For a single shared RPC endpoint, use publicEndpoint.type: LoadBalancer without loadBalancer.perNode; the operator creates one <cluster>-rpc LoadBalancer service and derives one rpc_public_addr from it. This is the simplest setup when your infrastructure provides a global/shared load balancer address that can route RPC traffic to the gateway pods.

For per-pod LoadBalancer services, set publicEndpoint.type: LoadBalancer and publicEndpoint.loadBalancer.perNode: true; the operator creates <cluster>-0-rpc, <cluster>-1-rpc, etc. In auto-layout GarageCluster mode, the pods still share one Garage ConfigMap, so the operator does not write distinct per-pod rpc_public_addr values into Garage's config. The per-node service addresses are used by the operator when it asks the external Garage cluster to connect back to each gateway node. For true per-node advertised rpc_public_addr in Garage config, use layoutPolicy: Manual with GarageNode resources, or set explicit per-node addresses.

The operator establishes connectivity in both directions: gateway → external nodes and external cluster → gateway nodes. It also actively monitors the connection and re-establishes it if Garage marks a peer as unreachable.

Note: bootstrapPeers is also accepted for one-shot bootstrapping when you know the node ID in advance, but adminApiEndpoint is preferred — it works without knowing node IDs upfront and keeps the connection stable across restarts.

Manual Node Layout (GarageNode)

By default, GarageCluster uses layoutPolicy: Auto — the operator assigns every pod to the Garage layout using the cluster's zone and PVC-derived capacity. For fine-grained control over individual nodes, set layoutPolicy: Manual and create GarageNode resources.

Each GarageNode creates a single-replica StatefulSet and manages that node's layout entry (zone, capacity, tags).

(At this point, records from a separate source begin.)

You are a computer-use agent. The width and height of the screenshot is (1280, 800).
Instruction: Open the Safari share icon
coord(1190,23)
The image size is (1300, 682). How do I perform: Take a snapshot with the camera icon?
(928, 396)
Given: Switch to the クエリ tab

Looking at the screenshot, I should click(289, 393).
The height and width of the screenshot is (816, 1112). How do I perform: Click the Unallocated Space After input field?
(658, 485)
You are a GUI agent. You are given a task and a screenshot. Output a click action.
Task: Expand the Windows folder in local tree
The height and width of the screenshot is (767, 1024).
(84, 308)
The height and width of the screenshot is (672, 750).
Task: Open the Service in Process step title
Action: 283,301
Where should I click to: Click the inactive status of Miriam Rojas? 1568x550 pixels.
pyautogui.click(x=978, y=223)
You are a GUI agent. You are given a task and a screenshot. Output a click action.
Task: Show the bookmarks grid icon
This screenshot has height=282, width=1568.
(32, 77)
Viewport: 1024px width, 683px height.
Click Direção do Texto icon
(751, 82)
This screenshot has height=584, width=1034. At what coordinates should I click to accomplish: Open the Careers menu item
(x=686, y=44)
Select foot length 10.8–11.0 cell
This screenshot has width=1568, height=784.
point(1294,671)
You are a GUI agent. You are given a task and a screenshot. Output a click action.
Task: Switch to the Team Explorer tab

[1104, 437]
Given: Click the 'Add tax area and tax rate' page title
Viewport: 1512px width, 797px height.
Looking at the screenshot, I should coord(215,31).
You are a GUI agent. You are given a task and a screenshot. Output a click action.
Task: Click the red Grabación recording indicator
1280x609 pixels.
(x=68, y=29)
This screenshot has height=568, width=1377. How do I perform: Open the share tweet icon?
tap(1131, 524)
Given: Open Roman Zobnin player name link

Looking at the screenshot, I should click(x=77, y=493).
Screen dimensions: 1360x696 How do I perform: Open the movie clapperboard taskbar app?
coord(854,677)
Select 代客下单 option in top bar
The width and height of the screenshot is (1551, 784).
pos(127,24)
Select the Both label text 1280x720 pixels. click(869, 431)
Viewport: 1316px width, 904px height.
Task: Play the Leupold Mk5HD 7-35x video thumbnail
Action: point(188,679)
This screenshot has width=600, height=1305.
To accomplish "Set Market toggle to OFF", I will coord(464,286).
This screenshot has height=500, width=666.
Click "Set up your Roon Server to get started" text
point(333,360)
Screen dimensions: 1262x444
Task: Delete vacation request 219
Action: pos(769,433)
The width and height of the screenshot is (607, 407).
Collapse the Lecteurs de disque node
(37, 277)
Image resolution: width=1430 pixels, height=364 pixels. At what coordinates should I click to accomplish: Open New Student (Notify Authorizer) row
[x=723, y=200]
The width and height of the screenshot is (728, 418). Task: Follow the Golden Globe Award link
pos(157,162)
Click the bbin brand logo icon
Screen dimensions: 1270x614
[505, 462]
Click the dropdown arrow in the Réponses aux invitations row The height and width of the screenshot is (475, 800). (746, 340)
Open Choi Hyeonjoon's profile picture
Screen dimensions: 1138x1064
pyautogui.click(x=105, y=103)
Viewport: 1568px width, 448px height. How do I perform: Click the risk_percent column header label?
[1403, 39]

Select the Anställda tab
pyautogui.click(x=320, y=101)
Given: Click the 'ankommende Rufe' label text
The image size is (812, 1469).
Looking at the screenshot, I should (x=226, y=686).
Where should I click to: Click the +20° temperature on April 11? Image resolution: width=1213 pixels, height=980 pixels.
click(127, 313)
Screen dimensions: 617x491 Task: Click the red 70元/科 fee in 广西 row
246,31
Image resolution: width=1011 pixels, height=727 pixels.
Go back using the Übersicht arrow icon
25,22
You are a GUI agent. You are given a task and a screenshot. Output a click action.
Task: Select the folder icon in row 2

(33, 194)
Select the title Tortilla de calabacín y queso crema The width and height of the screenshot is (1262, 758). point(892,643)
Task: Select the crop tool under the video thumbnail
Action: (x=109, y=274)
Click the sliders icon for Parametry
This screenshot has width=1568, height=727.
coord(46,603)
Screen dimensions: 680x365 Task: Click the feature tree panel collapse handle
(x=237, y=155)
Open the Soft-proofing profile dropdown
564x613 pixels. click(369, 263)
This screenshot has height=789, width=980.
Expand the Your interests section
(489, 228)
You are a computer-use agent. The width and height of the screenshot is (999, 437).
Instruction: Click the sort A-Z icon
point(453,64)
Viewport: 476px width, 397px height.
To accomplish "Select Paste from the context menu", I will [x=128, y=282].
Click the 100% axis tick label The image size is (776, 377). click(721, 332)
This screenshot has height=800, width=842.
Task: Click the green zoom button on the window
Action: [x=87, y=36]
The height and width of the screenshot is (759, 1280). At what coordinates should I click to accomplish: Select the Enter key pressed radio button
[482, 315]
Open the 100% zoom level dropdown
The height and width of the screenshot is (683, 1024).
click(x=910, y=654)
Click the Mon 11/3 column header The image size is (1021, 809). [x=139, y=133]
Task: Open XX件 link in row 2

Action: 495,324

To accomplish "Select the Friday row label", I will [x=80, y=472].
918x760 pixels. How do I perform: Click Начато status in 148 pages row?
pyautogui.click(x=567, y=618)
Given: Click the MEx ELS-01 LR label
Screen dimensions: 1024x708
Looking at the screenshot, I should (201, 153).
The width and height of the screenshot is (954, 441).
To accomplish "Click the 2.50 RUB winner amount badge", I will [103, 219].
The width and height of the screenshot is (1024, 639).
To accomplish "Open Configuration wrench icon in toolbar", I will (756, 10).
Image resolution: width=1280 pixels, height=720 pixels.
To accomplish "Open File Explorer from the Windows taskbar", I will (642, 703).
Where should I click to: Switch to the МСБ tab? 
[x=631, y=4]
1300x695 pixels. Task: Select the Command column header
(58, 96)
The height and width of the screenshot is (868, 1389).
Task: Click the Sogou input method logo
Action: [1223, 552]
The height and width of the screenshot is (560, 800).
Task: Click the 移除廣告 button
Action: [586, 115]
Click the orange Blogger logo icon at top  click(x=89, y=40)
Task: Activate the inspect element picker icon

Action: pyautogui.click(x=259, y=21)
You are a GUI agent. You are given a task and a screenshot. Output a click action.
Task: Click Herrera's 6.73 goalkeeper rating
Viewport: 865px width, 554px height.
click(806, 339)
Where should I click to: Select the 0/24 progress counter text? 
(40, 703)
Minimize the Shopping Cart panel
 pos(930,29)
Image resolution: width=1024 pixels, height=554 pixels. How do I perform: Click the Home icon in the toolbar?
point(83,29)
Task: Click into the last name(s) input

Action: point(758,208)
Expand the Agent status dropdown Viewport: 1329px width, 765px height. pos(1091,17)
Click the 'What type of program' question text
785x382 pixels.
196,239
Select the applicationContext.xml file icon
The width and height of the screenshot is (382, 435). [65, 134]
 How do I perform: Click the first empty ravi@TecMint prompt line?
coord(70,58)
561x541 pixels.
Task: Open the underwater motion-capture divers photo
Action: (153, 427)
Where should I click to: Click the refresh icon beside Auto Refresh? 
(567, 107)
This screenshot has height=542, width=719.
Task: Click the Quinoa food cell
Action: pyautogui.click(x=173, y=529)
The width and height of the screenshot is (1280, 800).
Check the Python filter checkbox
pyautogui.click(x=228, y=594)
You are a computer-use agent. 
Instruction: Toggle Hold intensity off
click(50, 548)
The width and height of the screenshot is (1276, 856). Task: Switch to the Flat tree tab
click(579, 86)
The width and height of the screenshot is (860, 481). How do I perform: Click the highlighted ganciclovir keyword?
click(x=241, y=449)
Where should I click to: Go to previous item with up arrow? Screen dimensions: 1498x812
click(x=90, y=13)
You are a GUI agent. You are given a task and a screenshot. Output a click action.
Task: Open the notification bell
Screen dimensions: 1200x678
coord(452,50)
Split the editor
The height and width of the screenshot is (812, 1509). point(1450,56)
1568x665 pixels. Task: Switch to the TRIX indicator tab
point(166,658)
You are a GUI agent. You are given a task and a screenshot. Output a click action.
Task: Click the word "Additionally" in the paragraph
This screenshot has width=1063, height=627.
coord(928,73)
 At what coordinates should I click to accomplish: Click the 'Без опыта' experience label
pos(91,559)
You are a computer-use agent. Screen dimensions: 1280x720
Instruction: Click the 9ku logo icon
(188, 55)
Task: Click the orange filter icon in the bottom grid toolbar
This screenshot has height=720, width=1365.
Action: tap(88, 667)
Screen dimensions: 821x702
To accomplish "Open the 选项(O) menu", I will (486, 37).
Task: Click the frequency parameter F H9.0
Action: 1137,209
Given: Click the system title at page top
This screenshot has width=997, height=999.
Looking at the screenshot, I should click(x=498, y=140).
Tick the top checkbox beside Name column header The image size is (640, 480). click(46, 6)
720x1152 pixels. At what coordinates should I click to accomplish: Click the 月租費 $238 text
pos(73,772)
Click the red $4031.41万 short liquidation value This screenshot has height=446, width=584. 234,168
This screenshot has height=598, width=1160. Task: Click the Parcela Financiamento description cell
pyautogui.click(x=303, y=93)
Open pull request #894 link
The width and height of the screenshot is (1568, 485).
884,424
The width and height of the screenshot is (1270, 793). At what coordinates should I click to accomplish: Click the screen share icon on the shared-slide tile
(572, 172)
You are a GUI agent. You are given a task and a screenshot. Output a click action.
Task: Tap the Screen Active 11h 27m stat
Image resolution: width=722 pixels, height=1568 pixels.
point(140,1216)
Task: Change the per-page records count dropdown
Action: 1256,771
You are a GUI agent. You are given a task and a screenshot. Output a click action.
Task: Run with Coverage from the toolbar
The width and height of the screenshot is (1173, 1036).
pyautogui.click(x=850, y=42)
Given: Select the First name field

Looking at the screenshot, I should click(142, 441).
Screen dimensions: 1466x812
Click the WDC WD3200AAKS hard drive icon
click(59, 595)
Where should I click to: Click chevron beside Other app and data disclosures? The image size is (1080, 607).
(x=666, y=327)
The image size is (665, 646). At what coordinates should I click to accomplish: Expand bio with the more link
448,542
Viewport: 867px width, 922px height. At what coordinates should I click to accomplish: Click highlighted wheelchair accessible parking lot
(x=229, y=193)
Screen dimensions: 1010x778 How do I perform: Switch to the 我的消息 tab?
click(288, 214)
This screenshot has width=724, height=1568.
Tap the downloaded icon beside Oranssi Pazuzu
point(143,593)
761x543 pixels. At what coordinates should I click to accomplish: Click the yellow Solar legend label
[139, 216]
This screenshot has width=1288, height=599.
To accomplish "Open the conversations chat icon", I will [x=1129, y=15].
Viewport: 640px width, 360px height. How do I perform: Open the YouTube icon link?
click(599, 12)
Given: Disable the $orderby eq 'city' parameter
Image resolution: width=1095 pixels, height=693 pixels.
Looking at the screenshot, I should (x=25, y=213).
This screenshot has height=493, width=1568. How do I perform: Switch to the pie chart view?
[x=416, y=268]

apiVersion: garage.rajsingh.info/v1beta1
kind: GarageNode
metadata:
  name: storage-node-a
spec:
  clusterRef:
    name: garage
  zone: zone-a
  capacity: 500Gi
  tags: ["ssd", "high-performance"]
  storage:
    metadata:
      size: 10Gi
    data:
      size: 500Gi
      storageClassName: fast-ssd

Gateway Nodes

apiVersion: garage.rajsingh.info/v1beta1
kind: GarageNode
metadata:
  name: gateway-node
spec:
  clusterRef:
    name: garage
  zone: zone-a
  gateway: true
  storage:
    metadata:
      size: 1Gi

External Nodes

For nodes running outside Kubernetes (bare-metal, NAS, other clusters):

apiVersion: garage.rajsingh.info/v1beta1
kind: GarageNode
metadata:
  name: external-node
spec:
  clusterRef:
    name: garage
  nodeId: "563e1ac825ee3323aa441e72c26d1030d6d4414aeb3dd25287c531e7fc2bc95d"
  zone: dc-1
  capacity: 1Ti
  external:
    address: nas.local
    port: 3901

External nodes require nodeId (64-hex-char Ed25519 public key). No StatefulSet is created — the operator only manages the layout entry.

Per-Node Overrides

GarageNode supports overriding cluster defaults: image, imageRepository, resources, nodeSelector, tolerations, affinity, podAnnotations, podLabels, priorityClassName, imagePullPolicy, imagePullSecrets, serviceAccountName, securityContext, containerSecurityContext, and topologySpreadConstraints.

Status

kubectl get garagenodes
# NAME              CLUSTER   ZONE    CAPACITY   GATEWAY   CONNECTED   INLAYOUT   AGE
# storage-node-a    garage    zone-a  500Gi      false     true        true       5m

The controller auto-discovers node IDs from pods, reconciles layout drift (zone/capacity/tags), and handles node removal with replication-safe finalization.

Scaling

GarageCluster supports the Kubernetes scale subresource, enabling kubectl scale and compatibility with autoscalers like VPA and HPA.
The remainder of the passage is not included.